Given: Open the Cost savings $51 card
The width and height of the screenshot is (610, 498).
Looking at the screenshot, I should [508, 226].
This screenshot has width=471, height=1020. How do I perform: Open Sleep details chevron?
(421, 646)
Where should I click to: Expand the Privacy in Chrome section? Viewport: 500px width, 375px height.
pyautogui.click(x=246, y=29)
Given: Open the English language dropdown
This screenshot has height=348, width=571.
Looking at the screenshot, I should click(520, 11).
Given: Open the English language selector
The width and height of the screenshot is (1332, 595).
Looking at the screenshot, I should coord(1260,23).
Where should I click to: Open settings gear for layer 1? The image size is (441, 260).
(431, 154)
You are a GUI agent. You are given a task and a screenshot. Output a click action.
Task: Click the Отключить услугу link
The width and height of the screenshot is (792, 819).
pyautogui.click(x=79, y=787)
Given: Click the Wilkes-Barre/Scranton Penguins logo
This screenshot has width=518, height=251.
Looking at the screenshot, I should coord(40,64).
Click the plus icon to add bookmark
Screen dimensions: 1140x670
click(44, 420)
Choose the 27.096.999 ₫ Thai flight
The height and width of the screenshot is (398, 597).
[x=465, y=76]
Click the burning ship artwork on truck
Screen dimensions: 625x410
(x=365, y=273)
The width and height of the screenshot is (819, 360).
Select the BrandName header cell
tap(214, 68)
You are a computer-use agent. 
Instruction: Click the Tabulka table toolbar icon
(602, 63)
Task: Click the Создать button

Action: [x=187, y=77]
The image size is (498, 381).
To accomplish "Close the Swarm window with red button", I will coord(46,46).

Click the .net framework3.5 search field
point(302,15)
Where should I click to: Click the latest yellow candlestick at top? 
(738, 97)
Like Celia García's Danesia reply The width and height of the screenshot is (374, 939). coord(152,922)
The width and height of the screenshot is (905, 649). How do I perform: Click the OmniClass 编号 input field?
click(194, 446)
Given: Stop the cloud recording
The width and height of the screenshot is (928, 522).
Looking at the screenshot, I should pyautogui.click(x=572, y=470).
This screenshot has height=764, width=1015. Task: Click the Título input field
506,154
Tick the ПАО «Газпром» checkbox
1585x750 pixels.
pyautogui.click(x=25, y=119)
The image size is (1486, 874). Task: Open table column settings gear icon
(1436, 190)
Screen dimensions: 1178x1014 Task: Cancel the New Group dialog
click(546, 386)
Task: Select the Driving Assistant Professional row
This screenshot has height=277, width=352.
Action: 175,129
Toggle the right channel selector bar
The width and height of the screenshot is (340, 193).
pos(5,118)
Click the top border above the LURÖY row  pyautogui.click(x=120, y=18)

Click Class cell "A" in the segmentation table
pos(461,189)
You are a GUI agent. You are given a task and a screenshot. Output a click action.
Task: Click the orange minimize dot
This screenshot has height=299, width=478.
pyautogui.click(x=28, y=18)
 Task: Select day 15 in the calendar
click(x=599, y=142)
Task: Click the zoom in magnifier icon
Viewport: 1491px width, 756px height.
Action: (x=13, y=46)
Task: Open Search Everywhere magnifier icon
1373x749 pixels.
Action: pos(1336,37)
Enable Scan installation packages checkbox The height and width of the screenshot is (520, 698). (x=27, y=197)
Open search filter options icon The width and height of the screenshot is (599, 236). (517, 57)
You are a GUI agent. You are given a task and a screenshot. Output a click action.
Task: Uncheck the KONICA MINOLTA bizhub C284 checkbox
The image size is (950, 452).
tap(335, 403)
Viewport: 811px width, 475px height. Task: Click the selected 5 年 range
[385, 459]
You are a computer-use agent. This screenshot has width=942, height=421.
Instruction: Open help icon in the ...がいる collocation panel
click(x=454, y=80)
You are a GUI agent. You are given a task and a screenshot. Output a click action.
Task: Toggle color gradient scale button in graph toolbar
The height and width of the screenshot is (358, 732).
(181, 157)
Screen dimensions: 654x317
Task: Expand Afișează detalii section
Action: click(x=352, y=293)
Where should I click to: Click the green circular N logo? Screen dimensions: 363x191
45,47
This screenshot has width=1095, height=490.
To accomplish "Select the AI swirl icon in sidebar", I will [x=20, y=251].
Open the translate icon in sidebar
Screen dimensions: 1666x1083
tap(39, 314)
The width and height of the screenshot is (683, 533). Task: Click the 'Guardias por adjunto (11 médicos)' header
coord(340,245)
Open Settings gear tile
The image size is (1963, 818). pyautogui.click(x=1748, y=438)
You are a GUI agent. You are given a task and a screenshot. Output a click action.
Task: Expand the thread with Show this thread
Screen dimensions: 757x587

◆ **Directive**: Please rewrite all of the data above as a numbered list, one line per item, leaving out any blank lines.

◆ **Result below**:
1. Given: Open the Cost savings $51 card
2. The width and height of the screenshot is (610, 498).
3. Looking at the screenshot, I should [508, 226].
4. This screenshot has width=471, height=1020. How do I perform: Open Sleep details chevron?
5. (421, 646)
6. Where should I click to: Expand the Privacy in Chrome section? Viewport: 500px width, 375px height.
7. pyautogui.click(x=246, y=29)
8. Given: Open the English language dropdown
9. This screenshot has height=348, width=571.
10. Looking at the screenshot, I should click(520, 11).
11. Given: Open the English language selector
12. The width and height of the screenshot is (1332, 595).
13. Looking at the screenshot, I should coord(1260,23).
14. Where should I click to: Open settings gear for layer 1? The image size is (441, 260).
15. (431, 154)
16. You are a GUI agent. You are given a task and a screenshot. Output a click action.
17. Task: Click the Отключить услугу link
18. The width and height of the screenshot is (792, 819).
19. pyautogui.click(x=79, y=787)
20. Given: Click the Wilkes-Barre/Scranton Penguins logo
21. This screenshot has width=518, height=251.
22. Looking at the screenshot, I should coord(40,64).
23. Click the plus icon to add bookmark
24. Screen dimensions: 1140x670
25. click(44, 420)
26. Choose the 27.096.999 ₫ Thai flight
27. The height and width of the screenshot is (398, 597).
28. [x=465, y=76]
29. Click the burning ship artwork on truck
30. Screen dimensions: 625x410
31. (x=365, y=273)
32. The width and height of the screenshot is (819, 360).
33. Select the BrandName header cell
34. tap(214, 68)
35. You are a computer-use agent. 
36. Instruction: Click the Tabulka table toolbar icon
37. (602, 63)
38. Task: Click the Создать button
39. Action: [x=187, y=77]
40. The image size is (498, 381).
41. To accomplish "Close the Swarm window with red button", I will coord(46,46).
42. Click the .net framework3.5 search field
43. point(302,15)
44. Where should I click to: Click the latest yellow candlestick at top? 
45. (738, 97)
46. Like Celia García's Danesia reply The width and height of the screenshot is (374, 939). coord(152,922)
47. The width and height of the screenshot is (905, 649). How do I perform: Click the OmniClass 编号 input field?
48. click(194, 446)
49. Given: Stop the cloud recording
50. The width and height of the screenshot is (928, 522).
51. Looking at the screenshot, I should pyautogui.click(x=572, y=470).
52. This screenshot has height=764, width=1015. Task: Click the Título input field
53. 506,154
54. Tick the ПАО «Газпром» checkbox
55. 1585x750 pixels.
56. pyautogui.click(x=25, y=119)
57. The image size is (1486, 874). Task: Open table column settings gear icon
58. (1436, 190)
59. Screen dimensions: 1178x1014 Task: Cancel the New Group dialog
60. click(546, 386)
61. Task: Select the Driving Assistant Professional row
62. This screenshot has height=277, width=352.
63. Action: 175,129
64. Toggle the right channel selector bar
65. The width and height of the screenshot is (340, 193).
66. pos(5,118)
67. Click the top border above the LURÖY row  pyautogui.click(x=120, y=18)
68. Click Class cell "A" in the segmentation table
69. pos(461,189)
70. You are a GUI agent. You are given a task and a screenshot. Output a click action.
71. Task: Click the orange minimize dot
72. This screenshot has height=299, width=478.
73. pyautogui.click(x=28, y=18)
74.  Task: Select day 15 in the calendar
75. click(x=599, y=142)
76. Task: Click the zoom in magnifier icon
77. Viewport: 1491px width, 756px height.
78. Action: (x=13, y=46)
79. Task: Open Search Everywhere magnifier icon
80. 1373x749 pixels.
81. Action: pos(1336,37)
82. Enable Scan installation packages checkbox The height and width of the screenshot is (520, 698). (x=27, y=197)
83. Open search filter options icon The width and height of the screenshot is (599, 236). (517, 57)
84. You are a GUI agent. You are given a task and a screenshot. Output a click action.
85. Task: Uncheck the KONICA MINOLTA bizhub C284 checkbox
86. The image size is (950, 452).
87. tap(335, 403)
88. Viewport: 811px width, 475px height. Task: Click the selected 5 年 range
89. [385, 459]
90. You are a computer-use agent. This screenshot has width=942, height=421.
91. Instruction: Open help icon in the ...がいる collocation panel
92. click(x=454, y=80)
93. You are a GUI agent. You are given a task and a screenshot. Output a click action.
94. Task: Toggle color gradient scale button in graph toolbar
95. The height and width of the screenshot is (358, 732).
96. (181, 157)
97. Screen dimensions: 654x317
98. Task: Expand Afișează detalii section
99. Action: click(x=352, y=293)
100. Where should I click to: Click the green circular N logo? Screen dimensions: 363x191
101. 45,47
102. This screenshot has width=1095, height=490.
103. To accomplish "Select the AI swirl icon in sidebar", I will [x=20, y=251].
104. Open the translate icon in sidebar
105. Screen dimensions: 1666x1083
106. tap(39, 314)
107. The width and height of the screenshot is (683, 533). Task: Click the 'Guardias por adjunto (11 médicos)' header
108. coord(340,245)
109. Open Settings gear tile
110. The image size is (1963, 818). pyautogui.click(x=1748, y=438)
111. You are a GUI agent. You are given a task and a screenshot. Output a click action.
112. Task: Expand the thread with Show this thread
113. Screen dimensions: 757x587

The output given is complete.